As a general rule, everything has its advantages and also its negative points. We always have to take care with “evangelists” that will make some technology or methodology looks like it hasn’t problems or has zero impact.
This also applies to TDD. Let’s see some of its reservations:
Increases the effort
It’s necessary to spend much more time creating tests and mocks, not to mention the Continuous Integration infrastructure. Of course it can be considered as an investment in quality instead of a penalty, but in practice not everyone can afford the overhead.
Increases the complexity
The architecture becomes more complex since Dependency Injection and other decoupling techniques are abundantly used everywhere.
Changes in requirements are much more costly, since you need to rewrite the code of the system itself plus all the tests and mocks involved.
If the engineer don’t know well what he’s doing, the system will end with tons of kludges.
Intrusiveness in the main code
In some situations, you’ll have to code in a specific way in order the code can be tested later. The application architecture is then affected by outside unnatural factors.
In short, the design is influenced by tests, what is not desirable since is one more thing to be considered and to grab the architect’s attention.
Testing everything is almost impossible
Many technologies are hard to test independently or even in integration tests.
Think about user interfaces, for example. How many technologies allow us to run it in a decoupled way? There’s tools like Selenium for web apps, but they also brings tons of other limitations and dependencies.
Is TDD dead?
We just saw every benefit comes at a cost. This is the main point about TDD being dead. Is the cost of testing everything and creating mocks for every dependency worthy? Let’s look at some comments about the aforementioned talk.
David Hansson starts arguing that lots of people can’t do TDD because of the nature of their work. He talks about the need of numerous mocks and how it makes coding more difficult.

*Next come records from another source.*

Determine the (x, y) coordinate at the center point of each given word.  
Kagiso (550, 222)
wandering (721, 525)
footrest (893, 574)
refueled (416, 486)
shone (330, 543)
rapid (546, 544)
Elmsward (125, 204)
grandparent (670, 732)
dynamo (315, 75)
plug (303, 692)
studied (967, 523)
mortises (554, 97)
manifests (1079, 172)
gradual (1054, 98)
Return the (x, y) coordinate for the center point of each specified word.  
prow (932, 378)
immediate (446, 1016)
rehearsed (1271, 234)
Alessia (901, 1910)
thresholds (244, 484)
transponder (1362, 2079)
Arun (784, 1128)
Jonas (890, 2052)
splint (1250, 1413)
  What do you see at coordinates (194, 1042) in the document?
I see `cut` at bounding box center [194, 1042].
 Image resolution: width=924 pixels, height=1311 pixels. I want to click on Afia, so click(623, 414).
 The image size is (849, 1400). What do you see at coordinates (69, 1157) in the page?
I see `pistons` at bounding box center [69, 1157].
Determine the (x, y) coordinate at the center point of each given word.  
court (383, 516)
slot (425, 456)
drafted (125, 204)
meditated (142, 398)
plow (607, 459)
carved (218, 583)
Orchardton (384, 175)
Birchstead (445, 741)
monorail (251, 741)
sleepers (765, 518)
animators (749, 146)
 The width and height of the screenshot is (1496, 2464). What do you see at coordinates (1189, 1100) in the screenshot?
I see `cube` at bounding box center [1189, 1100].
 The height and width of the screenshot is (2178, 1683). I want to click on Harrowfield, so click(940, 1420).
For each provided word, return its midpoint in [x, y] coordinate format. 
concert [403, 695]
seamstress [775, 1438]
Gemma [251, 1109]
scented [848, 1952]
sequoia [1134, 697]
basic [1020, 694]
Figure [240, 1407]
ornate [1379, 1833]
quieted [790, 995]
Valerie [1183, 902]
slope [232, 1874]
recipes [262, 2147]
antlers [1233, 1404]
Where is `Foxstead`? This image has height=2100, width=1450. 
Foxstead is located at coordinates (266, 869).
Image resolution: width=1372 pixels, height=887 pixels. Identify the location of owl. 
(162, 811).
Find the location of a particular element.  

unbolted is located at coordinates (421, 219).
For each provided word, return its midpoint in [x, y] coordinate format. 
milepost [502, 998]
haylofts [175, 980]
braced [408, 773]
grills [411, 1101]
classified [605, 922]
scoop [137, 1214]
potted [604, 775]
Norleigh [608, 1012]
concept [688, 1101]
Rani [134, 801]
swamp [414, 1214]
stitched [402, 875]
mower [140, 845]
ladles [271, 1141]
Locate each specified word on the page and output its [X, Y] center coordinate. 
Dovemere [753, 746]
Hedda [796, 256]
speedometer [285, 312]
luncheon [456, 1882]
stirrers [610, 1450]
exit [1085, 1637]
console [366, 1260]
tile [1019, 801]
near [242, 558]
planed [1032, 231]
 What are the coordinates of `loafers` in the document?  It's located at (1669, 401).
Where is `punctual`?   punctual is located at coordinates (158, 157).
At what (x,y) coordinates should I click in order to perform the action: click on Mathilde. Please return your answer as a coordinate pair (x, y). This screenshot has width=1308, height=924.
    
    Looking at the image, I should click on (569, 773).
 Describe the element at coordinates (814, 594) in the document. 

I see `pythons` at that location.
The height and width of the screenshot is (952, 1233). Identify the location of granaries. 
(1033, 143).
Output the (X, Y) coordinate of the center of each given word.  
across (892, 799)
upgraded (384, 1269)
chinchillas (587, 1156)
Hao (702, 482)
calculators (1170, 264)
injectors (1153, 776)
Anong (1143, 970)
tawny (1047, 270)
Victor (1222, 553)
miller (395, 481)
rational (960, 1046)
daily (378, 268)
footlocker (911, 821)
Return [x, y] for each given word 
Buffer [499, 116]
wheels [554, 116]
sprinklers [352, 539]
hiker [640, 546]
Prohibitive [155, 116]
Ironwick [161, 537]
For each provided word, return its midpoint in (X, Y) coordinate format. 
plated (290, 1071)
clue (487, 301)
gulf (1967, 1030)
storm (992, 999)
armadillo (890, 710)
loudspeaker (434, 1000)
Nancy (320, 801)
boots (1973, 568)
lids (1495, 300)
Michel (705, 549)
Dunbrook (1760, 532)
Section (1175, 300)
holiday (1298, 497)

Kent Beck continues and tell us about situations where the team couldn’t refactor their code because the tests were so coupled to the implementation, with two or three levels of mocks, that any modification affected countless of them. He also asserted TDD fits better certain scenarios, for instance, when requirements are clear enough so you can write them in form of tests directly. On the other hand, there are situations when the developer finds out little by little what he actually should do. This is recurrent in framework development and algorithms for analyzing non-structured data.
Fowler argues the major benefit of TDD is a self-testing code. But this could be achieved in other ways. He also talks about those who say “you aren’t doing unit tests right” because of some dependencies during the test. According to him, the “purity” of the definition is not so important, but the test should work and be useful. Furthermore, there’s alternative definitions of Unit Test.
It’s important to comprehend TDD is not the silver bullet of software development. It brings various potential challenges and problems, mainly if there’s not enough experienced people in the team.
Tests are essential, but for each project we could have different kinds of tests, whose cost-benefit should be evaluated for each individual case.
Tests shouldn’t be the goal in itself, even in TDD. Their true goal is guarantee we’re delivering what the client really needs.
Time and effort invested in tests also should be pondered. It affects directly the quality, but the quality has its price. Who will pay for it?
About unit testing, we shouldn’t pursue only purity. The important is the test tests, that is, it works for that situation.
Finally, a general rule could be: use TDD moderately.